CAMP CREEK — Guardrails will be installed at the edges of both sides of the median on an eight-mile stretch of I-77 near Camp Creek that has been the scene of 12 fatalities during the last two and a half years.
Greg Barr, general manager of the West Virginia Parkways Authority, said placing the guardrails is the final planned step in trying to make the area safer. They should be installed by the end of September or early October.
“Our engineering team announced they had completed their analysis of the median area between mile makers 20 and 28 in the Camp Creek area,” he said, adding that it was a comprehensive analysis and review of safety issues. “They have recommended we install guardrails along the median in both directions, north and southbound. They (vehicles) cross over in both directions, going up and down that hill.”
Crossing the median into the other lanes has resulted in several deaths in that area, including a family of four from North Carolina killed by a tractor-trailer in April 2017.
That tragedy prompted an investigation into safety issues, especially with tractor-trailers, which were involved in nine of 12 fatalities since the fall of 2016 in that area. A steep hill and sharp curve are in that stretch.
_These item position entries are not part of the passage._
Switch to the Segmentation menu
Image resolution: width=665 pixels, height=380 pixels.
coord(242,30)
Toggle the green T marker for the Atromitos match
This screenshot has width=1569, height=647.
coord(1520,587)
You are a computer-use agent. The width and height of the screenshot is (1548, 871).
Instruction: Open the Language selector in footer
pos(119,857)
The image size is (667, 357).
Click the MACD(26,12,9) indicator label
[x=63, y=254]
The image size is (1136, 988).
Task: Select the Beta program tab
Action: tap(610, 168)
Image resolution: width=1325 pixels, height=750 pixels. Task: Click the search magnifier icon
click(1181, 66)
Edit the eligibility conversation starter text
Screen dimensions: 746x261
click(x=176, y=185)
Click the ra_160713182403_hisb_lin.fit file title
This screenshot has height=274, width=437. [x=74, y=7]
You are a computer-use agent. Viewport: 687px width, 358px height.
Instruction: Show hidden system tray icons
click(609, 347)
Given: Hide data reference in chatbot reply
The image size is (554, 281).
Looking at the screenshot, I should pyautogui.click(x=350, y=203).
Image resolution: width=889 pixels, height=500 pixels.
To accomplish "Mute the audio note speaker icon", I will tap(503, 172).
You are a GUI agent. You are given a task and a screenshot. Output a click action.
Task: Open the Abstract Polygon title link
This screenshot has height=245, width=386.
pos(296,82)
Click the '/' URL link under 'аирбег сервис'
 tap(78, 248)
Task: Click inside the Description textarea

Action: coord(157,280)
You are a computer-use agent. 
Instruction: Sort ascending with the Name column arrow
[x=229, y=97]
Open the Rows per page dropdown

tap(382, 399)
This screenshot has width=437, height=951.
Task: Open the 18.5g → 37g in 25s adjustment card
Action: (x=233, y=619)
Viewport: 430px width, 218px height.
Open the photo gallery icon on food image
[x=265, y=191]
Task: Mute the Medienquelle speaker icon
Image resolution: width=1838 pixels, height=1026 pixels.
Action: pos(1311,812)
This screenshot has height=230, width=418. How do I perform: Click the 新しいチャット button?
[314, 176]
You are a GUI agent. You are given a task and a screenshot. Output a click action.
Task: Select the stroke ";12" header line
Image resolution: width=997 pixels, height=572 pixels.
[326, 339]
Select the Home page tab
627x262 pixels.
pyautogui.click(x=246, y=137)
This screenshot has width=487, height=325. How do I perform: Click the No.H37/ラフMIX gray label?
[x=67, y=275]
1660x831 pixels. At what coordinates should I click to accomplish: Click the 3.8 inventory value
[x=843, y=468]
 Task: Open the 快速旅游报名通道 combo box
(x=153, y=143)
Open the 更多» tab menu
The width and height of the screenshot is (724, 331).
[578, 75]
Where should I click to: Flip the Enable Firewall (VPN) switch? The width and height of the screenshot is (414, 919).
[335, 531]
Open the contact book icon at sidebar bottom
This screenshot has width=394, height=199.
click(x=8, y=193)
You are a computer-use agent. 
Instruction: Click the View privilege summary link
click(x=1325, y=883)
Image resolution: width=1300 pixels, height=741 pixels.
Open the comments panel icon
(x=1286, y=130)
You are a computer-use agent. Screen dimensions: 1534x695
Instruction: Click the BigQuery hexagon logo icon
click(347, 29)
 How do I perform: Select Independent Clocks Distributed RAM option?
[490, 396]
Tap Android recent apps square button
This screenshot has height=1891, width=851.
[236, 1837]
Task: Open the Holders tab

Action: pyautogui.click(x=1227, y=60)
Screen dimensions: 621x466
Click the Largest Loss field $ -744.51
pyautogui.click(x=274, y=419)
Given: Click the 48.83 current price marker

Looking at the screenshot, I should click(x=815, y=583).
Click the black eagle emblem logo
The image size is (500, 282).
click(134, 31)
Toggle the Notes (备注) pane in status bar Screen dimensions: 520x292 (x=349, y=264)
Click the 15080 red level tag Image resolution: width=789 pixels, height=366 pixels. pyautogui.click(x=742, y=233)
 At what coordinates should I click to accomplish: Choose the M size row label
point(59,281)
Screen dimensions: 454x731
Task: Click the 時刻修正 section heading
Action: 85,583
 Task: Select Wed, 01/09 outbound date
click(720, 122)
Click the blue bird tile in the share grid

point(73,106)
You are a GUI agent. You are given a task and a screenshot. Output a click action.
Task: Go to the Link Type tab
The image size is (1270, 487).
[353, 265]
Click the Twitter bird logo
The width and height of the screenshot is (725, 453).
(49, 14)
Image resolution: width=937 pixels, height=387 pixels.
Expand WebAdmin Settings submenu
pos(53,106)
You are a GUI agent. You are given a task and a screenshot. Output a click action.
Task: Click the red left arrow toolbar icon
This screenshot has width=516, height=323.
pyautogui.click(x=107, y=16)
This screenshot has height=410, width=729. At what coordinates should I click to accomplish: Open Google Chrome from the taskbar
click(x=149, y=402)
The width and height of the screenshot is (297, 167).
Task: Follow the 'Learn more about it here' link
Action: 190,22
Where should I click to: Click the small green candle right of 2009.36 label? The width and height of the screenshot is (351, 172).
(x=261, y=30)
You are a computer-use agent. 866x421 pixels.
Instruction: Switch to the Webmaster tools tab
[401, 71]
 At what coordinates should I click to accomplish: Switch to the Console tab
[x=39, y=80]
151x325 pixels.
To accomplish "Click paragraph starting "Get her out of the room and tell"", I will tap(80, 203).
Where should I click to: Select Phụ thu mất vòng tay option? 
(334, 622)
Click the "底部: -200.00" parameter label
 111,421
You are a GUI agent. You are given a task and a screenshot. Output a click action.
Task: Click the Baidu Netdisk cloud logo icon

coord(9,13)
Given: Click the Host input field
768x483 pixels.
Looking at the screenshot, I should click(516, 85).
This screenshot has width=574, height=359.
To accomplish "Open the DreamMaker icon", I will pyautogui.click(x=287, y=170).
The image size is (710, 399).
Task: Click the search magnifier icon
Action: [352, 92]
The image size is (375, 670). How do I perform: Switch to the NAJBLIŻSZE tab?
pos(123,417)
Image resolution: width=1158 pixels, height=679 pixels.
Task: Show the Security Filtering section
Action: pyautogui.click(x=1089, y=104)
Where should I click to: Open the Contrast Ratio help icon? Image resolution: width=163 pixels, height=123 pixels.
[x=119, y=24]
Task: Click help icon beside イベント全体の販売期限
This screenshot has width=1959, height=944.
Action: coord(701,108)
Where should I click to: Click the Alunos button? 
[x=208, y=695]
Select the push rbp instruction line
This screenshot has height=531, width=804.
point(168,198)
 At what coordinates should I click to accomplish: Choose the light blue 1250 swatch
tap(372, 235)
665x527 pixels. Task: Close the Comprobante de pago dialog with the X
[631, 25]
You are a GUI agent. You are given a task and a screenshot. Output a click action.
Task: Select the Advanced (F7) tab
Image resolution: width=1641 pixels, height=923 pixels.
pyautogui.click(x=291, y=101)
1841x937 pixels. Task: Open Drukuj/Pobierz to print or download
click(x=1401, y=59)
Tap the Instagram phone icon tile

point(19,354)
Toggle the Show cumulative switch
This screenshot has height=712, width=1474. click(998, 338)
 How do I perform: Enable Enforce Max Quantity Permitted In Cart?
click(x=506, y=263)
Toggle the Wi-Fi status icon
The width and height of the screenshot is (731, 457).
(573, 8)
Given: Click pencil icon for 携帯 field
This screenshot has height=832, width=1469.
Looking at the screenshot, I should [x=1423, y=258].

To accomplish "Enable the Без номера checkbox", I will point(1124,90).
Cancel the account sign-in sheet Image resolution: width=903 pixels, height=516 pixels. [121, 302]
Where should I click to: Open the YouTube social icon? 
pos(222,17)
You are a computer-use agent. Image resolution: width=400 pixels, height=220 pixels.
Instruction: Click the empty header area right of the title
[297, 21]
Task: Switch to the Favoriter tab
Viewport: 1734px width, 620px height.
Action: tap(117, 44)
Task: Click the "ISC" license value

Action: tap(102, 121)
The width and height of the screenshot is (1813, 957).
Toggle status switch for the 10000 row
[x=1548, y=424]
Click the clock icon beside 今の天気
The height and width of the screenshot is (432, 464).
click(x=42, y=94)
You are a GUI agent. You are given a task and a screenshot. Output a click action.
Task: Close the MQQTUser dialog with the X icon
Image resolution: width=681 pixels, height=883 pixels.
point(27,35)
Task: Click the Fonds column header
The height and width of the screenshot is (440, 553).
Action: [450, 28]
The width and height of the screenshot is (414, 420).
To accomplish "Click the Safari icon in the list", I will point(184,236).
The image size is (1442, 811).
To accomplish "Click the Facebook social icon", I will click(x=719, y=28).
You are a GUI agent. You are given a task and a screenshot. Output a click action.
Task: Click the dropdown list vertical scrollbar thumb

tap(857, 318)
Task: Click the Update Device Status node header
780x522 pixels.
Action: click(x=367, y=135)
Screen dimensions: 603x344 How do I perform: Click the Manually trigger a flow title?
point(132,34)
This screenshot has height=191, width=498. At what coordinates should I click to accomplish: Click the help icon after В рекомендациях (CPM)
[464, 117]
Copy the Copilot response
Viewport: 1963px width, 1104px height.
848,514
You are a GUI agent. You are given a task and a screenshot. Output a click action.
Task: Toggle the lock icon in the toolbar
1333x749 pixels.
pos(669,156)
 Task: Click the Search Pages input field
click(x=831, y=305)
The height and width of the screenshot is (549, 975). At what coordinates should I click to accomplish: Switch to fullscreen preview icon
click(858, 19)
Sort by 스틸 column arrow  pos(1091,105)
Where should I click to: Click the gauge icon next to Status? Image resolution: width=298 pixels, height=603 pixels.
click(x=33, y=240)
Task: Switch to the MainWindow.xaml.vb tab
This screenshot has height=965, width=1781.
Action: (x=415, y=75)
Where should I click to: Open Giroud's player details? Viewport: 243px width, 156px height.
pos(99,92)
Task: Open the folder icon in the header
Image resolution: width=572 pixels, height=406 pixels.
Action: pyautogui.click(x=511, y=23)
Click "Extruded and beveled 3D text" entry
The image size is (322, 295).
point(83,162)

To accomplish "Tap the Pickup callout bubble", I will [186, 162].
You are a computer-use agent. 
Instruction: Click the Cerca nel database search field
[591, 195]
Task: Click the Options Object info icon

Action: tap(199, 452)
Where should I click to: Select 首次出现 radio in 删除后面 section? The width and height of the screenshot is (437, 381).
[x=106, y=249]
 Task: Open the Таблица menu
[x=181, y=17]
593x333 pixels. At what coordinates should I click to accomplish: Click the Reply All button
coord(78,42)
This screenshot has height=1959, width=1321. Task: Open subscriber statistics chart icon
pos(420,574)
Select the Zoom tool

Two Parkways Authority employees who were working beside the road were killed last year at milepost 22 after an out-of-control tractor trailers plowed into them.
Engineers analyzed each crash, the terrain, the time of day, witness statements, police reports, the condition of the vehicles, the reasons the crash happened and what could have been in place to prevent it.
Barr said several changes have been made because of that investigation and include lowering the speed limit from 70 to 60 in that area, installing flashing chevrons warning motorists of the curve, installing changeable message boards, increasing State Police enforcement and adding an extra Public Service Commission enforcement officer to deal primarily with truck traffic, including safety inspections.
Faulty brakes have been blamed in at least two of the fatal crashes.
Barr said the new steel guardrails have been tested to absorb crashes, even from many trucks. “You see them on all major roads throughout the country.”
Other barriers were considered, including cables and even concrete.
“The cables have not been tested on trucks,” he said, adding that large concrete barriers may help stop large trucks but they are dangerous for most vehicles because they have no absorption, they don’t “give.”
Barr said nothing is available that can actually stop an 80,000-pound semi going 70 mph or more and out of control. “It’s a rocket.”
One safety measure considered but not adopted was adding a pull-off area or emergency ramp for trucks.
When engineers studied the details of the crashes, they saw the incidents happen in various areas, not just in one place, he said, so no specific place was found that would be effective.
Some people had suggested the speed limit should be lowered to 55 or even to 45 for trucks, but Barr said the speed limit change was recommended by traffic engineers and also involved federal guidelines.
“We are pleased to go down to 60,” he said. “They did not have to do that.”
Barr said when truck speeds are lowered too much it creates a discrepancy between vehicle speeds that poses dangers in and of itself.
Enforcement of the speed limit is the key, he said.
Sgt. T.A. Bowers with the West Virginia State Police Turnpike Detachment agrees and that’s the reason for the increased patrols in the area.
Those patrols are seeing results.
“There have been more speeding citations issued on that mountain,” he said. “We will continue patrolling it pretty heavily.”
Bowers said “it’s just a place where people need to watch their speed.”
Barr said the authority will also continue watching that stretch of I-77 to see how all the safety measures are working. They will also keep up with and examine any developments or advances in safety measures that may be of benefit.
The Parkways Authority Board of Directors will meet next month to consider bids on the installation of the guardrails, he said, adding that there should be a fast turnaround between approving a bid and starting the work, assuming an acceptable bid is submitted.
The project should be complete by early October at the latest.
“We are trying to do everything we can to make it safer,” Barr said.